Nous avons dit que la comtesse Dora d’Istria était une linguiste remarquable. Elle connaissait à fond neuf langues. Son érudition historique était très grande, son esprit sans cesse en quête de connaissances nouvelles. Elle semblait avoir hérité d’un de ses illustres amis, Humboldt, cette « fièvre de l’étude », cette insatiable ardeur qui, si elle n’est pas le génie, en est du moins proche parente. Le grand philosophe berlinois et sa jeune émule se plurent pendant quelque temps à une fraternité intellectuelle dont une charmante anecdote pourra donner l’idée. Un jour, à Sans-Souci, en présence du roi Frédéric-Guillaume, Humboldt et le vieux sculpteur prussien Rauch examinaient un bas-relief grec portant une inscription, lorsqu’on vit entrer le prince Michel Ghika avec ses deux filles, qui n’étaient pas encore mariées à cette époque.
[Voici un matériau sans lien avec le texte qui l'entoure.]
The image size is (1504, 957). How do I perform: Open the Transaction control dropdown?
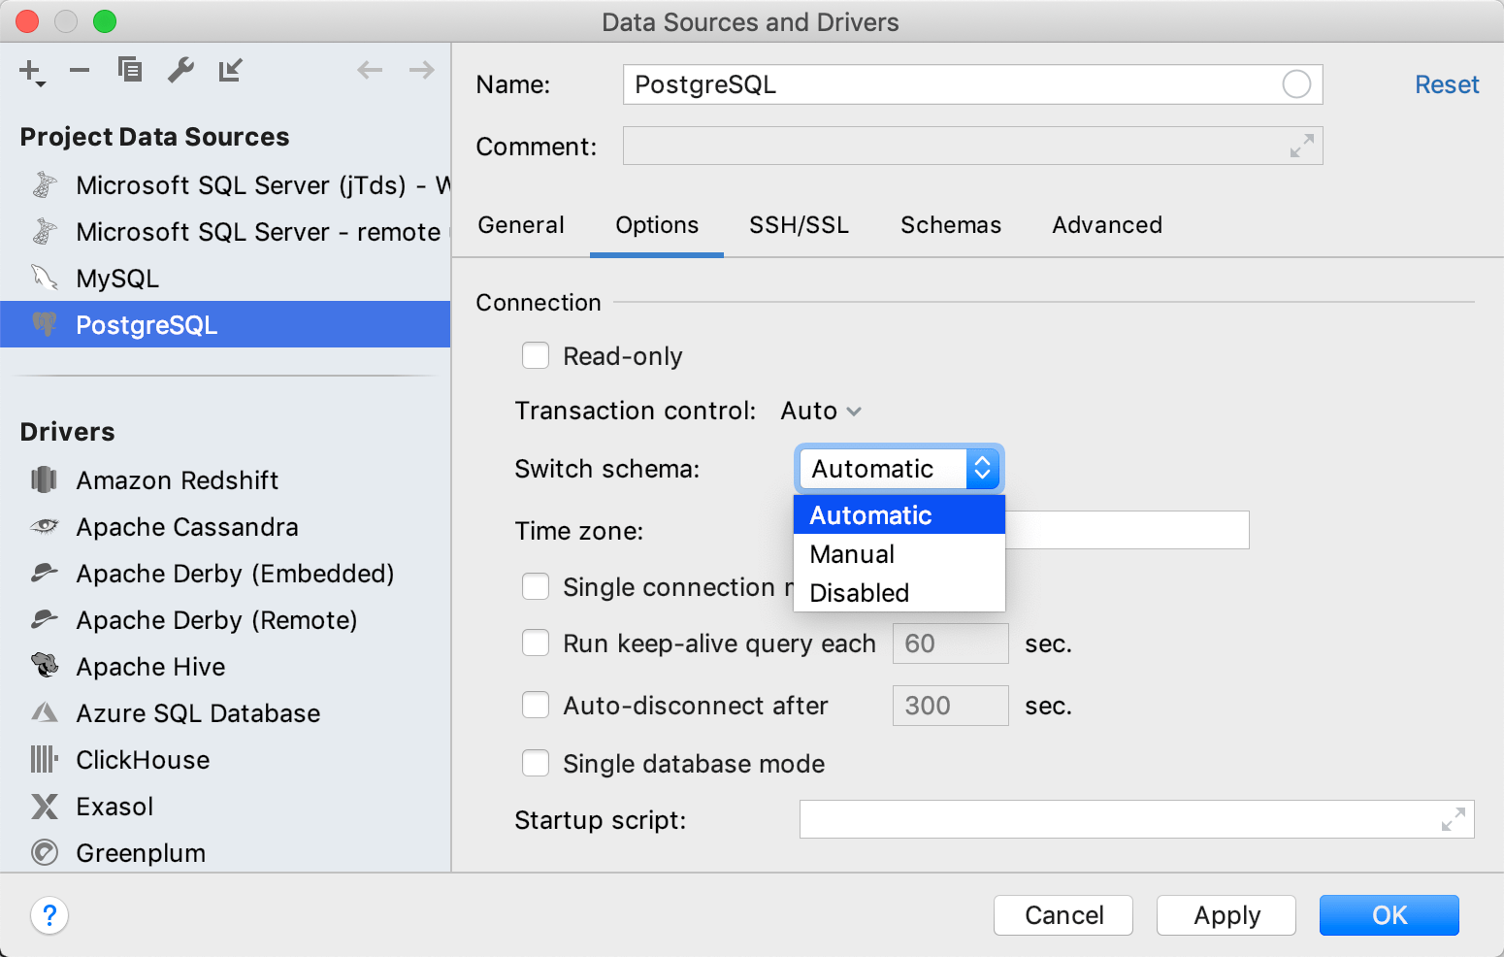tap(820, 411)
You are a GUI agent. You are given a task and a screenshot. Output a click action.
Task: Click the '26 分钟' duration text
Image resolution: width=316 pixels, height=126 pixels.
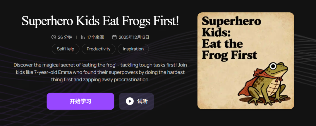coord(65,37)
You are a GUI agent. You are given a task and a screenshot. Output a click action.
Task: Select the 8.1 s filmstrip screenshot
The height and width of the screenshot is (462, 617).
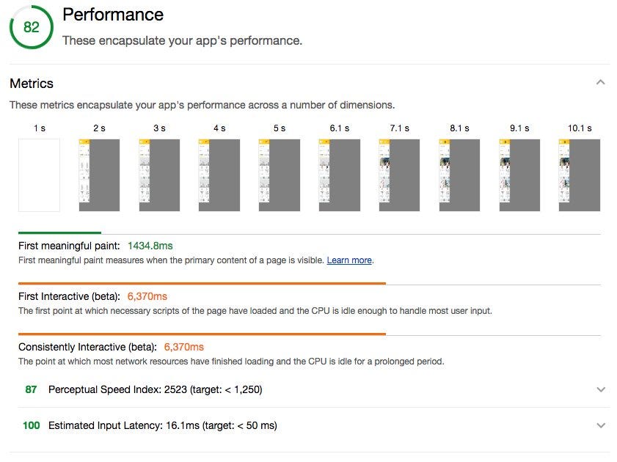[x=459, y=175]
Le roi invitant Humboldt à traduire l’inscription, celui-ci se tourna vers la princesse Hélène, et s’excusa de prendre la parole quand ils avaient présent en sa personne un des premiers hellénistes contemporains. « Allons, princesse, ajouta-t-il, faites parler l’oracle. » Et la jeune fille traduisit couramment l’inscription, tout en ajoutant que l’hésitation de M. de Humboldt ne provenait que d’un excès de politesse.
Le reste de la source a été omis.